Excerpted text:

WBUR

Boston Feels Effects Of Virginia Earthquake

We started this post as a live blog, which is below. We’ve topped it with a writeup of the news.

BOSTON — An earthquake centered in Virginia caused confusion and forced some building evacuations in Boston Tuesday, but there were no reports of serious injuries or damage.

The 5.8-magnitude earthquake happened at 1:51 p.m. with an epicenter nine miles south of Mineral, Va., rattling the entire East Coast.

Both Boston Police and State Police said they received a rush of 911 calls at around 2 p.m., but police and the Massachusetts Emergency Management Agency said there were no reports of injuries or damage. Logan International Airport remained open but received some flight diversions from other East Coast airports.

Some workers emptied into Boston streets as buildings were evacuated, including U.S. District Court in South Boston and another eight-story building in the seaport district that houses the United Way.

“It felt as if I had vertigo,” said United Way spokesman Brian Adams in a statement. “It lasted a few seconds and then it kicked up again lasting a total of 15 seconds or so. We all looked at each other and then the blinds started to sway and the desks and windows began to creak. Then it hit everyone that it was an earthquake. We all went to the stairwells and quickly evacuated the building.”

WBUR has heard from many residents that mild, dizzying shaking could be felt throughout Greater Boston. The WBUR Newsroom, on Commonwealth Avenue in Boston, felt the quake.

“[It] actually felt like somebody, you know how you sit down and you shake your knee and make the table shake,” said Felicia Cannon, who was on the third floor of Boston’s Hynes Convention Center. “It’s very slight, but there was a speaker that’s standing tall on the floor and I was like, OK, it’s not just me, it’s the building.”

“I thought I was going crazy,” said Charles Odence, who was sitting at his desk in the Prudential Center. “I thought I had vertigo or something, so I kind of just took a step back and then everyone was making a commotion and I realized that it was an earthquake.”

John Ebel, the director of the Weston Observatory at Boston College, says Tuesday’s earthquake should serve as a warning.

“It’s not like we can say, ‘OK, we expect an earthquake in the next year or two, therefore, now’s the time to prepare,’ which means we have to be preparing all the time,” Ebel said. “Today’s earthquake is a reminder that we really do need to prepare.”

Compiled by Benjamin Swasey; with additional reporting from The Associated Press

Live Blog Updates:

Update at 4:41 p.m.:

For its analysis, the U.S. Geological Survey is collecting “Did You Feel It” data. You can input your location here.

Update at 4:40 p.m.:

NPR reports that although the earthquake was in “historic range” for the East Coast, a U.S. Geological Survey spokeswoman said “the biggest earthquake to strike the East Coast happened in the late 1800s in South Carolina.”

Update at 4:23 p.m.:

The Globe reports that UMass-Boston ended summer classes and sent home workers “after the tremors rattled nerves on the Dorchester campus.”

Update at 4:05 p.m.:

The U.S. Geological Survey now says the quake was magnitude 5.8.

Update at 2:54 p.m.:

Boston’s Logan Airport says that it’s getting some flight diversions from some East Coast airports.

What the task requires: Please extend the report on Boston feeling the Virginia earthquake, picking up after its final sentence. The lines that come next have nothing to do with the report on the Virginia earthquake felt in Boston.

Supplied data:

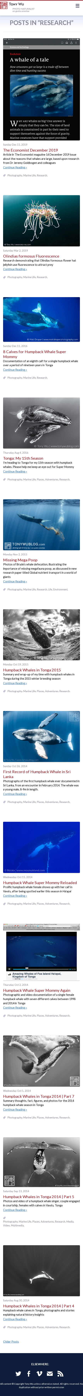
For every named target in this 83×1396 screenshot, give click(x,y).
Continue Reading (14, 167)
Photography (15, 175)
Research (42, 175)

Solved problem:
Update at 2:45 p.m.:

For many in Massachusetts — and many at WBUR — this earthquake was a first. There’s been plenty of reaction on Twitter and in our comments. Here’s a sampling:

@MistyEdgecomb: We swayed a bit on the 5th floor of a building near Downtown Crossing.

@EAlmquist: Books on the shelves at @pearson in Boston shook off the shelves.

Michael Huddy, from the 18th floor of the old John Hancock building: “Felt like the building was being swayed. And at first I thought it was just me and then I started looking around and saw all my coworkers also having the same experience.”

@REBostonPR: …Thought I was having a dizzy spell! But then it happened again!

@mageoffroy1: …i’ve lived here all my life. that was a first.

@THarlukowicz: I survived the #Boston Earthquake 2011. #Hero

Update at 2:35 p.m.:

Emailed statement from State Police:

The Massachusetts State Police Communications Section has fielded several dozen calls from members of the public in the wake of the earthquake that hit the eastern seaboard about a half hour ago. We have received NO reports of injuries or significant structural damage from any of the emergency callers.

Boston Police also said no damages or injuries have been reported.

State Police also add that they felt the tremor at their headquarters in Framingham.

Update at 2:26 p.m.

The federal courthouse in South Boston was evacuated, among other buildings. We’re checking on other significant evacuations. So far, no local damage has been reported.

Update at 2:22 p.m.:

More specifics from the U.S. Geological Survey, per the AP:

The U.S. Geological Survey said the earthquake was half a mile deep. Shaking was felt at the White House and all over the East Coast, as far south as Chapel Hill, N.C. Parts of the Pentagon, White House and Capitol were evacuated. There were no immediate reports of injuries.

The quake was centered near Louisa, Va., in Louisa County, which is northwest of Richmond and south of Washington.

Update at 2:18 p.m.:

Here’s the word from Dr. John Ebel, director of Weston Observatory of Boston College and also a professor of geophysics at BC:

At 1:51 p.m. this afternoon there was an earthquake. It looks like it was centered northwest of Richmond, Va. Preliminary magnitude of 5.8, that may change, and we’re getting reports that it was felt here in the Boston-area.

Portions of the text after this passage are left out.